Italy in the 1920's 06

Italy in the 1920’s Part 6

The stabilization of the lira, which begins the new era of national financial and economic reconstruction, is being prepared by a series of measures. The exclusivity of the issuance transactions is reserved to the Bank of Italy, previously also recognized to Banco di Napoli and Banco di Sicilia (May 6, 1926). Over 20 billion lire of short-term public debt is consolidated (November 6, 1926). A control by the Bank of Italy is established on all ordinary credit banks to avoid the disordered movements of private finance, speculation and the consequent dangers of inflation. The Italian lira is stabilized with r. decr. of 21 December 1927 on the parity of 19 for one dollar and 92 for one British pound. With a subsequent banking reform of 1931, the credit institutions, already overwhelmed by industrial speculations that distorted their character by threatening the fate of deposited savings, they are returned to their original mission of raising capital and managing commercial credit. Having restored their forces with this reform, the institutes were able to give their entire collaboration to the national defense when, during the Ethiopian enterprise, as a result of the sanctions, credits from abroad for Italy ceased.

According to, the stabilization of the Italian currency allows the restoration of industrial activities, with the stability of their balance sheets, and favors the normal development of international trade. But the subsequent depreciation of the most important world currencies – the pound sterling, the dollar and the French franc – creates a new crisis of economic positions for Italy which finds itself, with its currency remaining too high, in a state of imbalance. to the world economy. The government must therefore, with a decree of October 5, 1936, review the national currency once again, bringing it back to the exchange rate parity with the dollar and the pound as it was fixed in 1927.

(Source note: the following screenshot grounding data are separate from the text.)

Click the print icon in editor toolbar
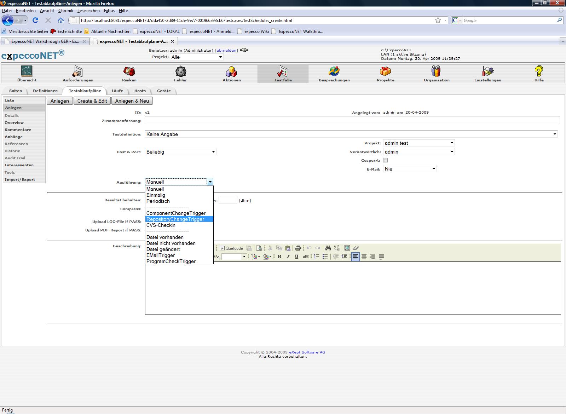 pos(298,248)
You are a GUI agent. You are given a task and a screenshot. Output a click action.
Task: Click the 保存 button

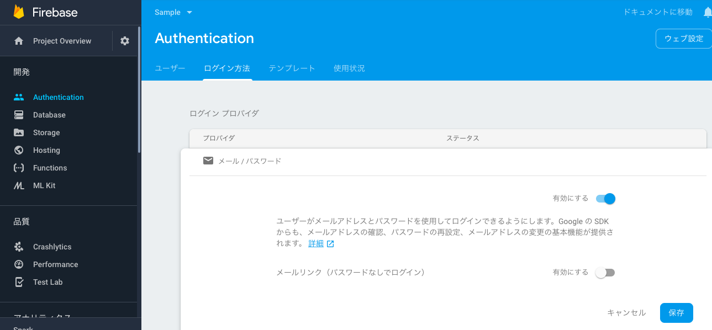point(676,313)
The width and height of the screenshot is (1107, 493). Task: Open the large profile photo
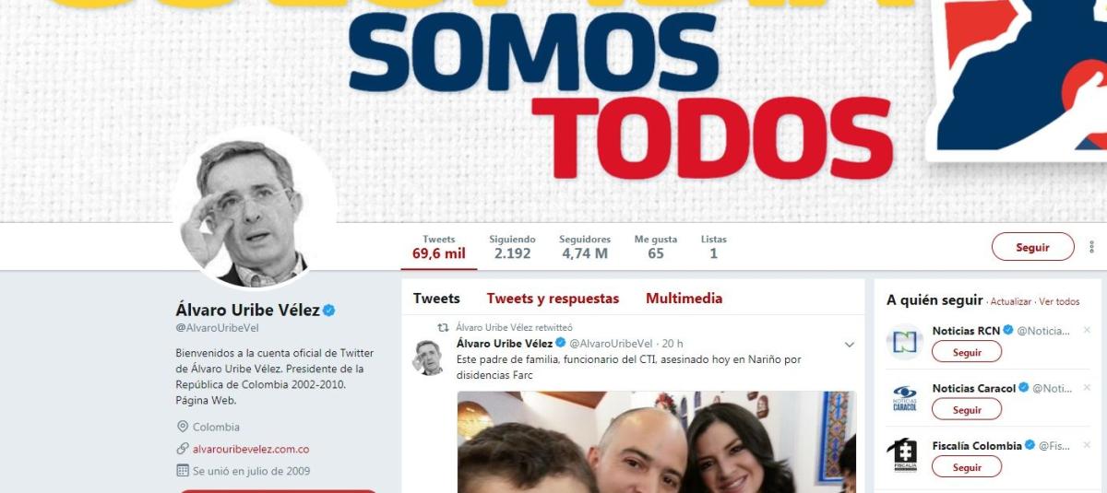255,208
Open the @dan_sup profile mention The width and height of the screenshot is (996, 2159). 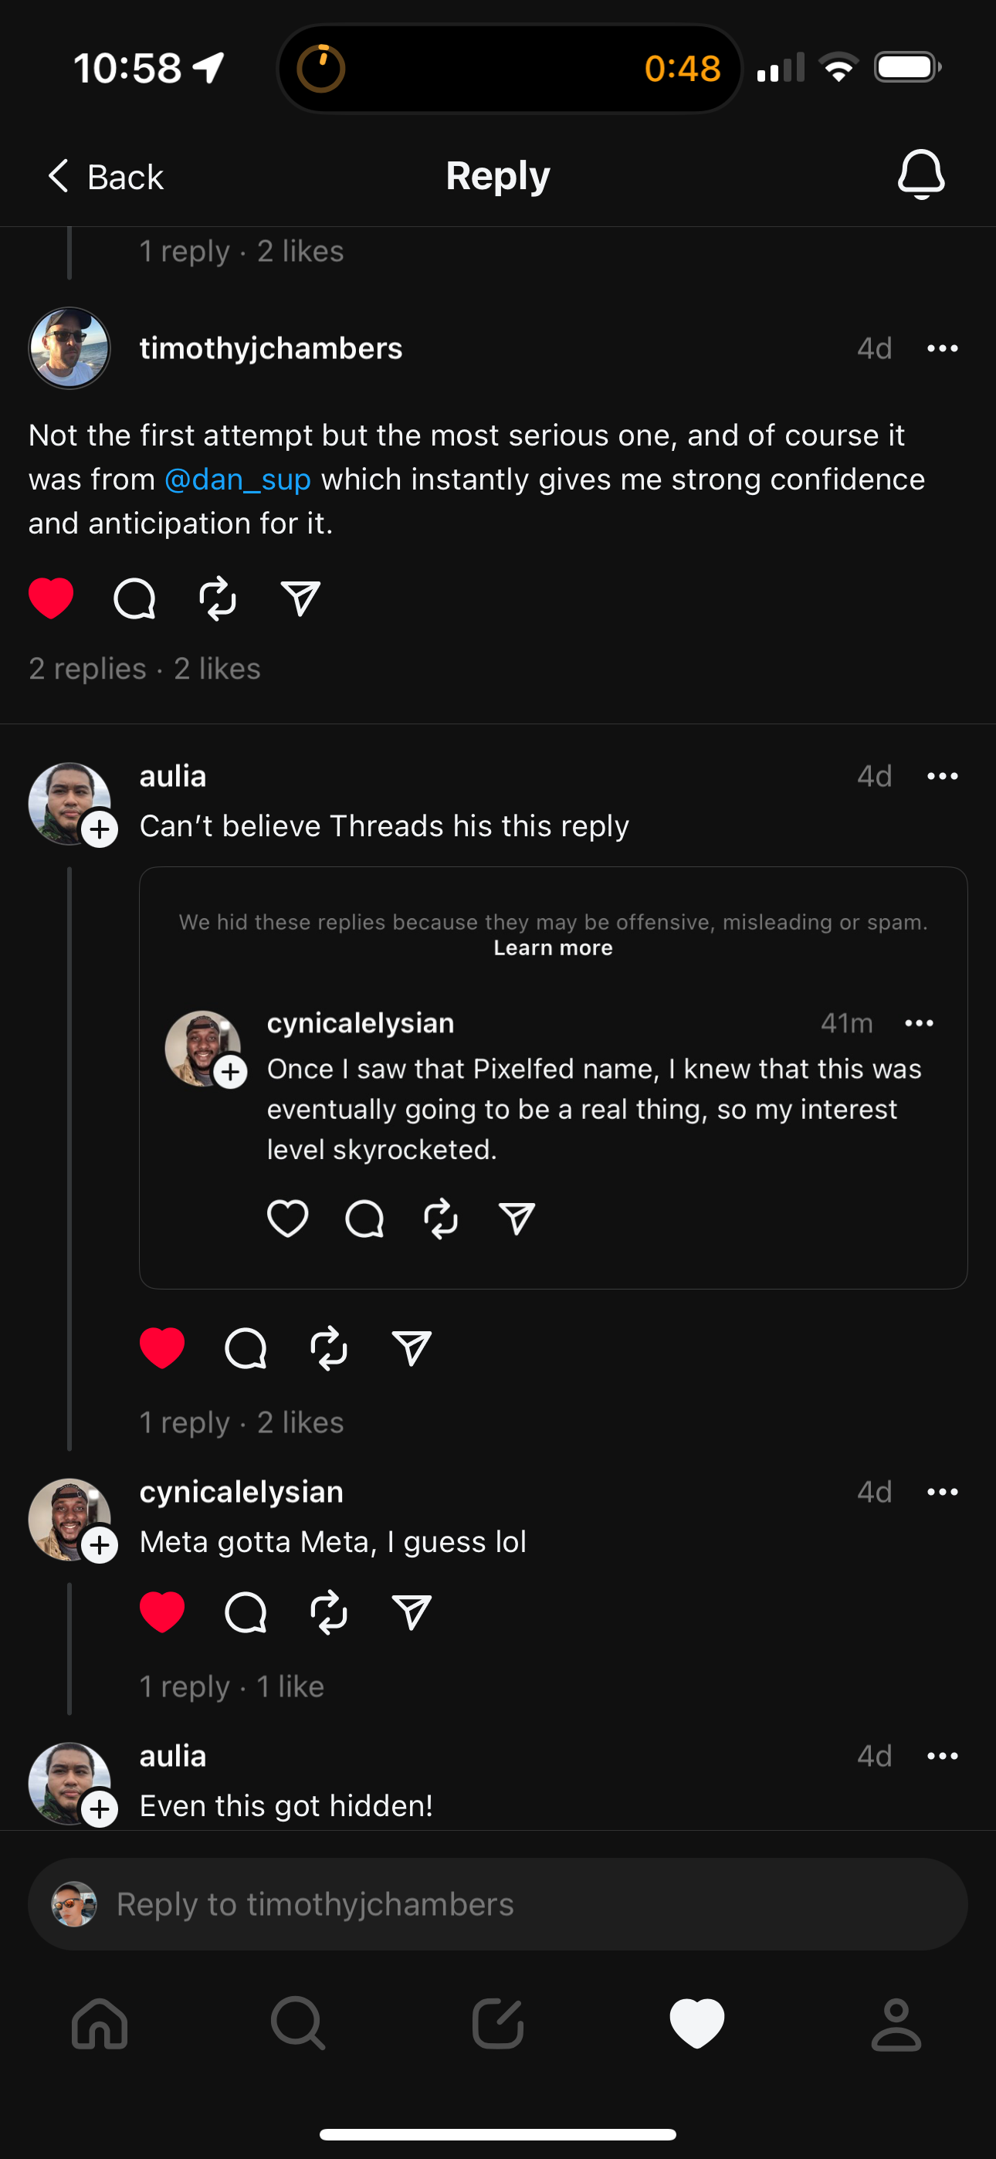[x=238, y=479]
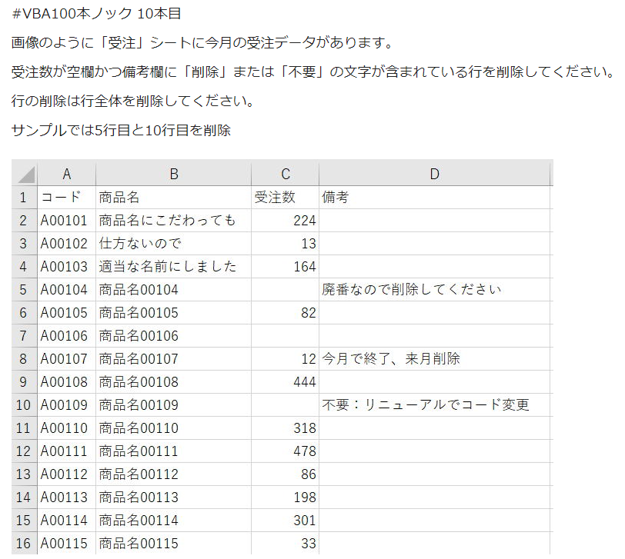Select the 受注数 header cell
Image resolution: width=625 pixels, height=559 pixels.
(x=286, y=197)
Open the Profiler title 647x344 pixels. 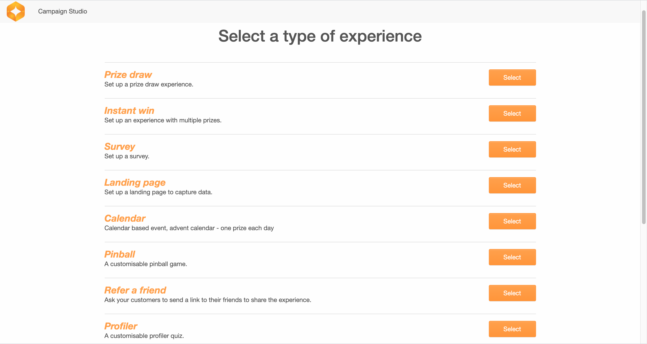click(x=121, y=326)
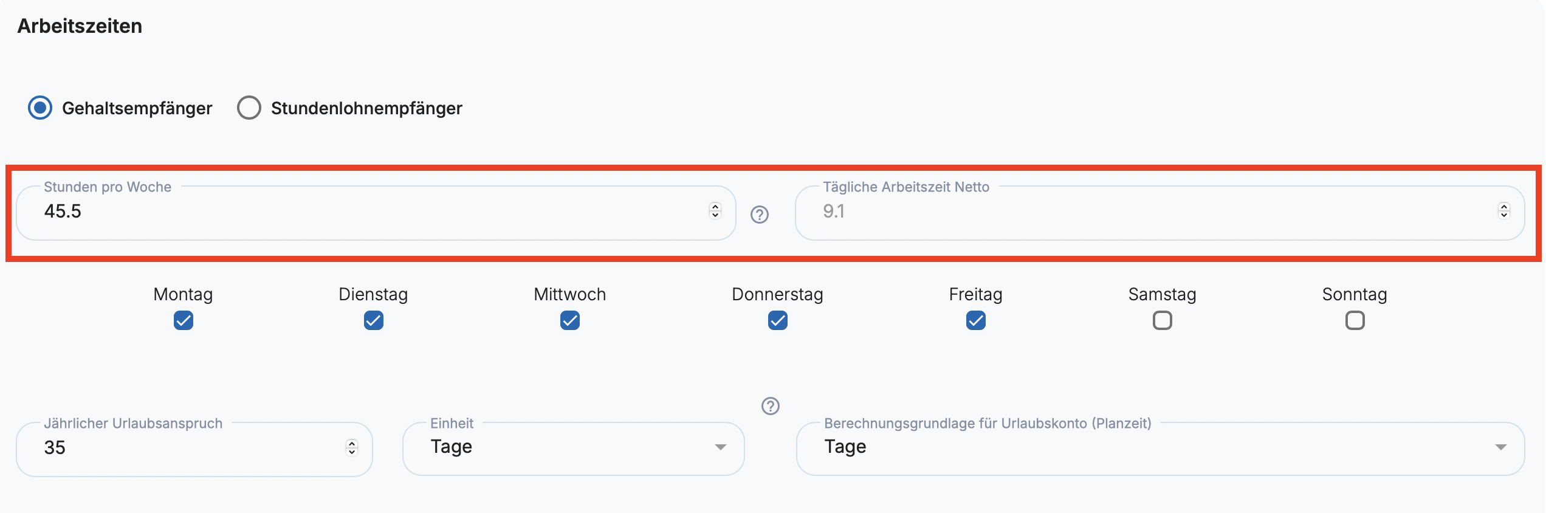Click help icon beside Stunden pro Woche
Viewport: 1546px width, 513px height.
pyautogui.click(x=760, y=215)
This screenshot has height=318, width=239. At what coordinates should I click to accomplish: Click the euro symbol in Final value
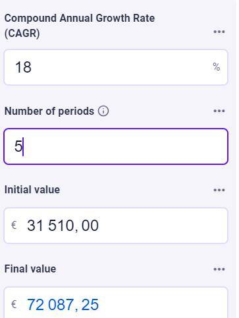pyautogui.click(x=14, y=305)
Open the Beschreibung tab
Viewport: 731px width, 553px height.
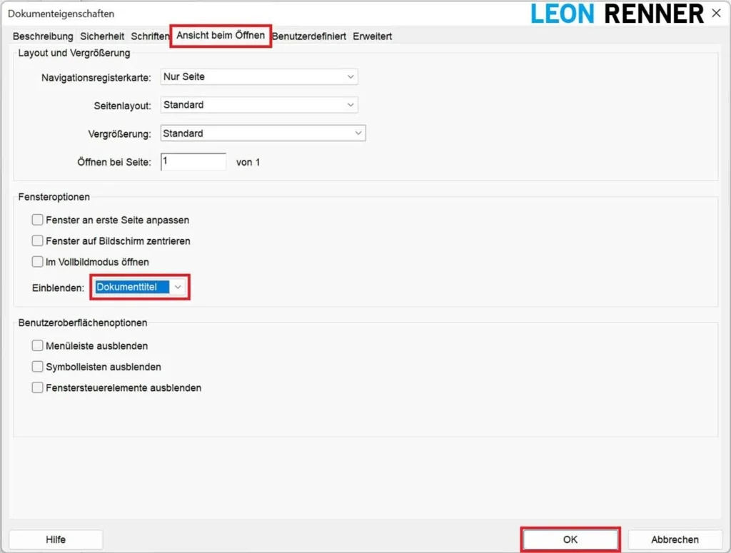(43, 36)
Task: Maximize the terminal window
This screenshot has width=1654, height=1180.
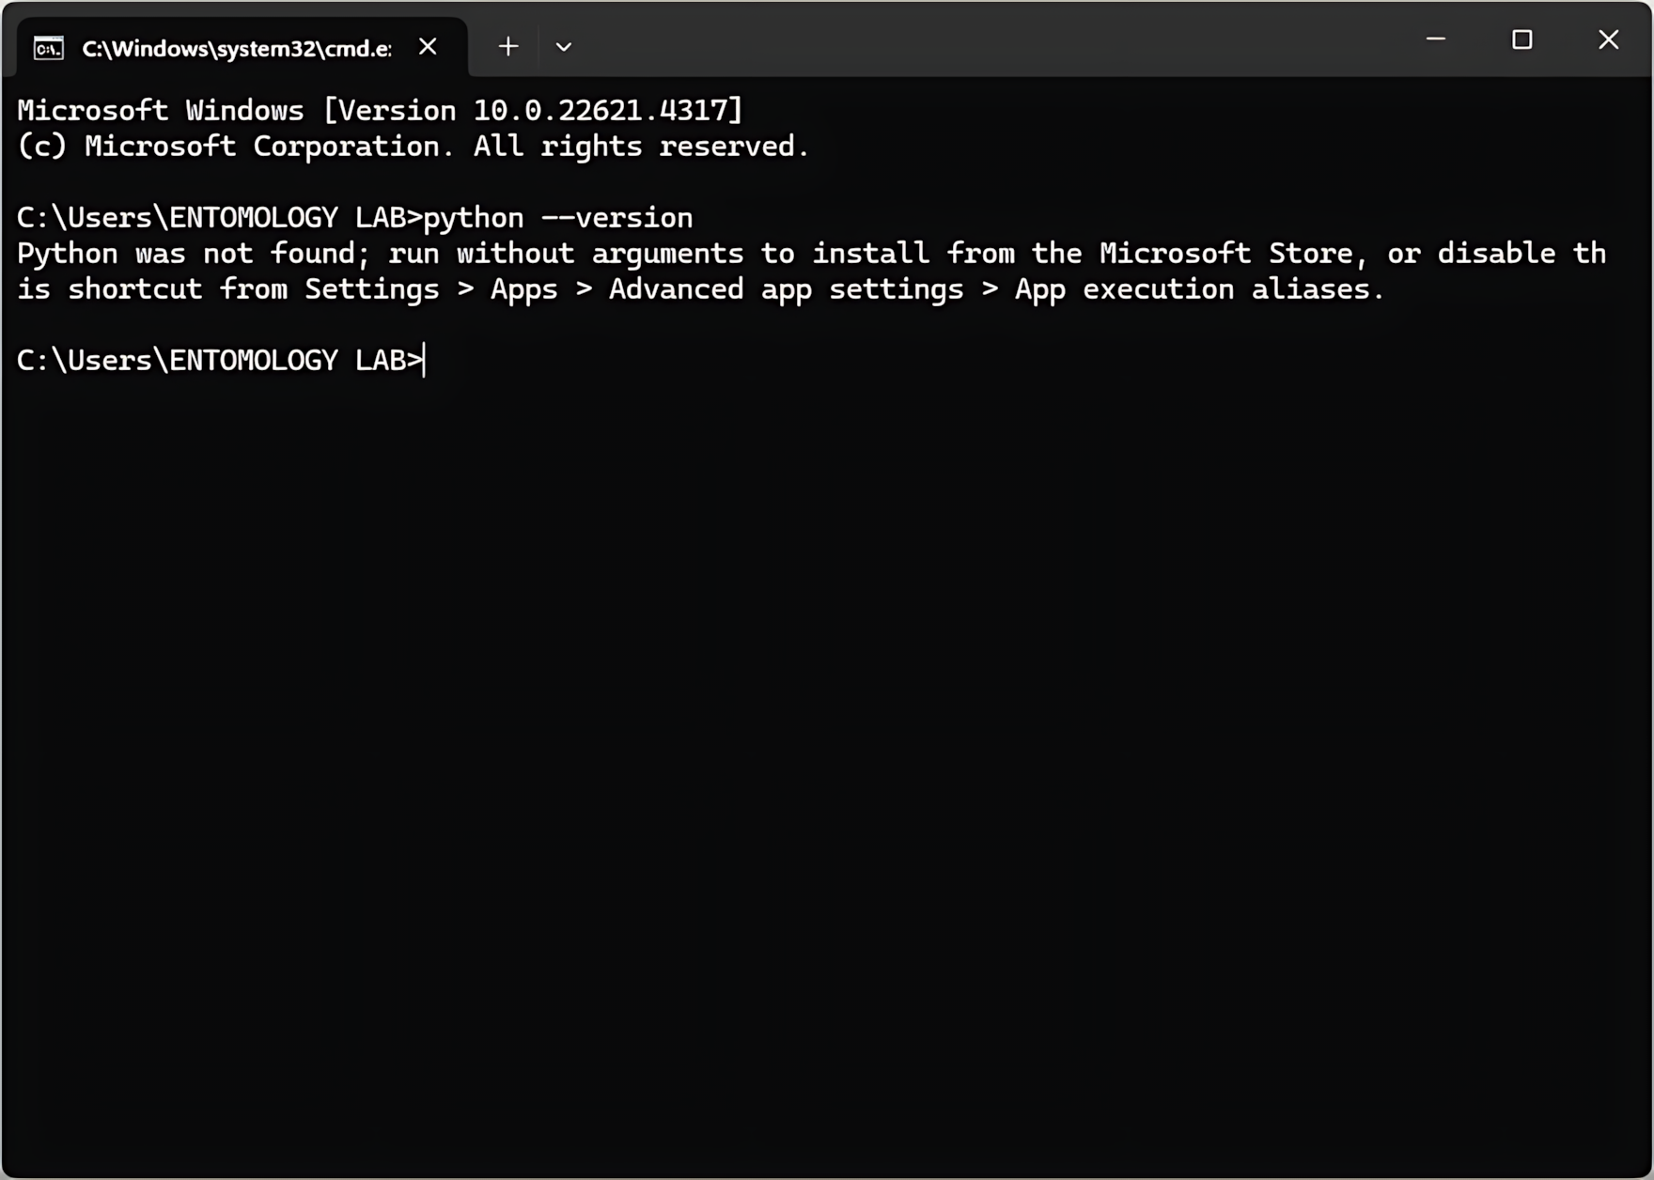Action: coord(1521,40)
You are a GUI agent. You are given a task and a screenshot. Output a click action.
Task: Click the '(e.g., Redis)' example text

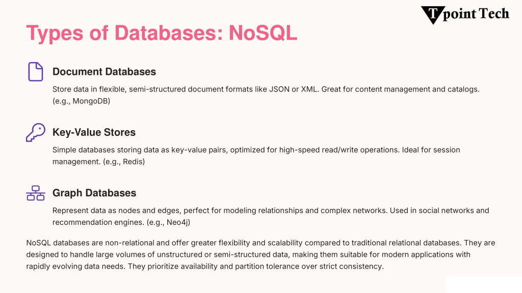point(124,162)
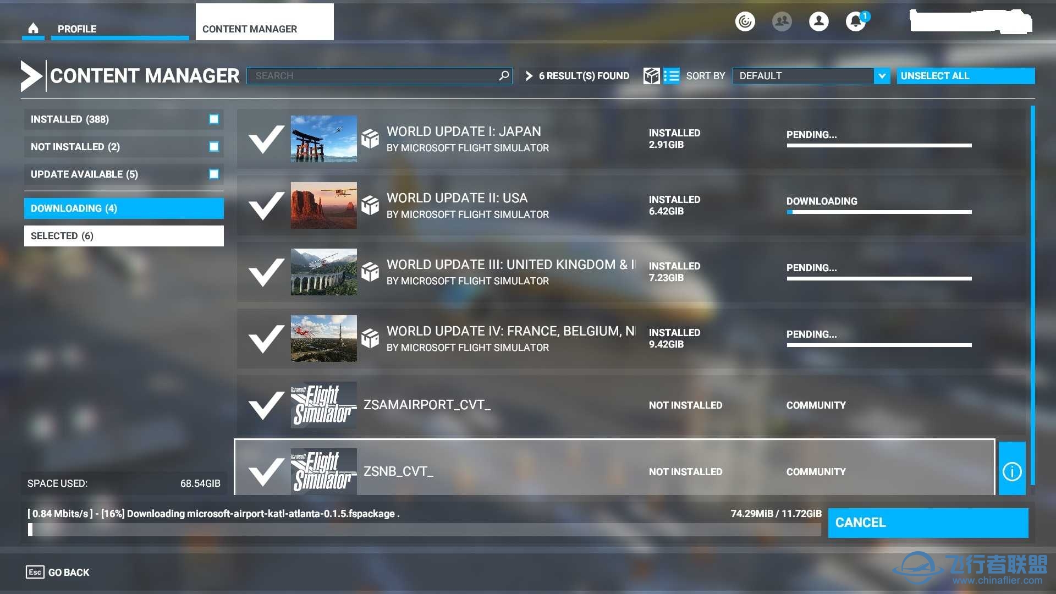Click the package icon for World Update I Japan
1056x594 pixels.
point(371,138)
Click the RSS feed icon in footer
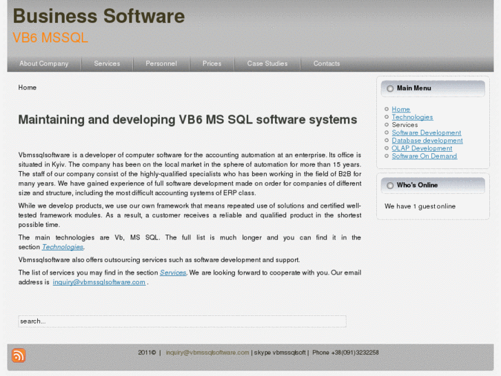The height and width of the screenshot is (376, 501). pos(19,355)
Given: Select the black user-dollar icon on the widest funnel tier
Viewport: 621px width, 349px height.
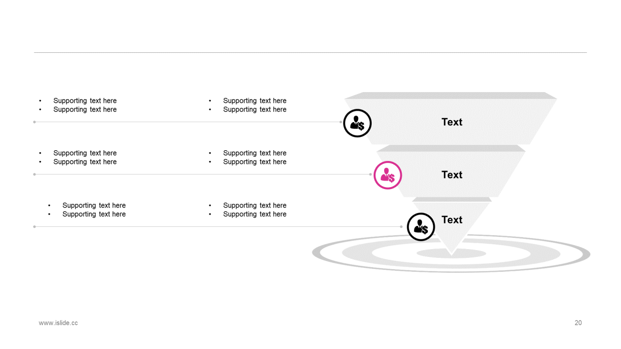Looking at the screenshot, I should 358,123.
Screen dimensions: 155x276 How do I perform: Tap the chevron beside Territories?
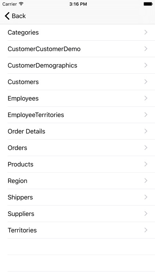coord(146,230)
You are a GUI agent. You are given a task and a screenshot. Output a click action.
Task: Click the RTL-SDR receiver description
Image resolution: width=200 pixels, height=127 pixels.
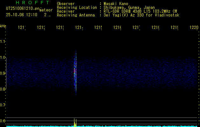tap(140, 11)
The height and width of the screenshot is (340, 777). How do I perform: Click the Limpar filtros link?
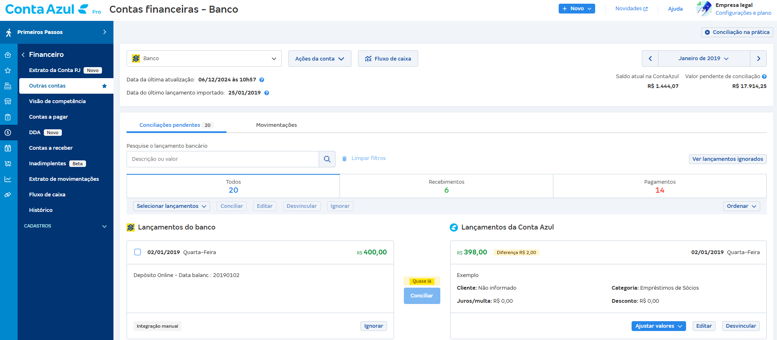point(368,158)
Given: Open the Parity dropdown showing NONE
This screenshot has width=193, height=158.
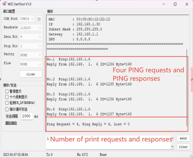Looking at the screenshot, I should (x=31, y=55).
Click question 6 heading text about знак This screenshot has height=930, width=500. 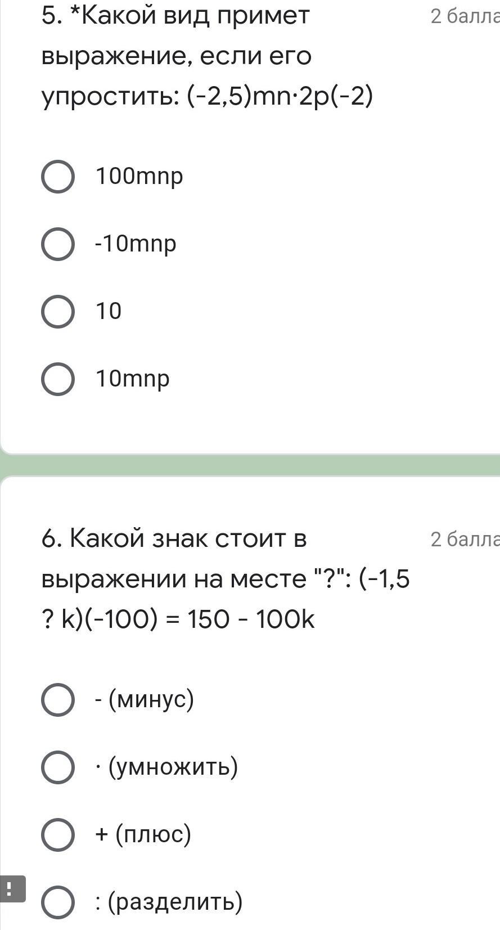coord(226,579)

But, besides monetary policy, other reasons explain the development of Italian trade. Among them the new discipline of economic activities, the intensification of productive work and the new directions of commercial policy, which in 1922 had to be completely rebuilt because it was regulated by old pre-war agreements or upset by the new situations created by war and peace treaties.

The new trade policy (see international treaty, XXXIV, p. 224) was inspired at the beginning by the principles of the widest liberality and the most willing international solidarity. Its cornerstones, realized in the vast series of commercial treaties concluded between 1922 and 1928, were clarified by Mussolini in his speech of March 18, 1923 at the International Congress of Chambers of Commerce and then by his delegates at the Geneva economic conference of 1927., in which Italy also supported the project of a convention for the reduction of customs tariffs. But the tendency of the states has instead turned towards progressive protectionism and systems of the artificial limitation of imports, through quotas and closed economies, such as those created in the United States, with high customs tariffs and immigration bans.

Faced with the new conditions of world trade created by these currents, Italy too had to direct its commercial policy towards new protectionist forms, which were accentuated during the sanctions and during the new formation of the autarchic economy.

The Italian intensive economic policy tends to create new means of living and working for the growing population and must therefore be included in the great plan of the nation’s demographic expansion. This is a new word that Mussolini, the first among the statesmen of the world, launches in a time characterized by a general impoverishment of the white races, by a growing denatality created by the new industrial civilization and by a selfish tendency of the wealthier classes.

The numerical strength of the nation is one of the vital and irreplaceable elements of its power. A national political fair, which tends to the exaltation of greatness and the formation of an empire, cannot dissociate itself from that of an active demography.

Even in Italy, although it started late and with a less intense pace, the crisis of the birth rate became serious after the World War. From a quota of 31.7 live births per thousand residents, in the five-year period 1911-14, the birth rate fell, in the depressive interlude of the war, to a quota of 27.9 in 1919-21 to go back to 29.5 in 1922. -25 and go down to 26.8 in 1926-30 and to 23.8 in 1931-35. This share is still higher than that of all other major nations. Its decline is partly offset by a parallel decrease in deaths which from a quota of 19.1 per thousand residents, in 1911-14, decrease to 18.3, in 1919-21, and then, due to the effectiveness of the active health policy of the regime, at 17.3 in 1922-25, at 16, in the following five years, and at 14.1 in 1931-35. But the phenomenon of progressive denatality suggests the danger of a stagnation in the numerical consistency of the nation and of a consequent decline, due to the decrease of the young classes and the active forces capable of defending and raising the level of national power. It is enough to recall the study by Burgdörfer, director of the statistics office of Germany, who calculated that from 1934 to 1955 the number of young people who will present themselves for the military service could be decreased in Great Britain from 392 thousand to 296 thousand, in France from 324 thousand to 207 thousand, and in Germany from 597 thousand to 562 thousand, while for Italy there would be a slight decrease from 407 thousand to 400 thousand.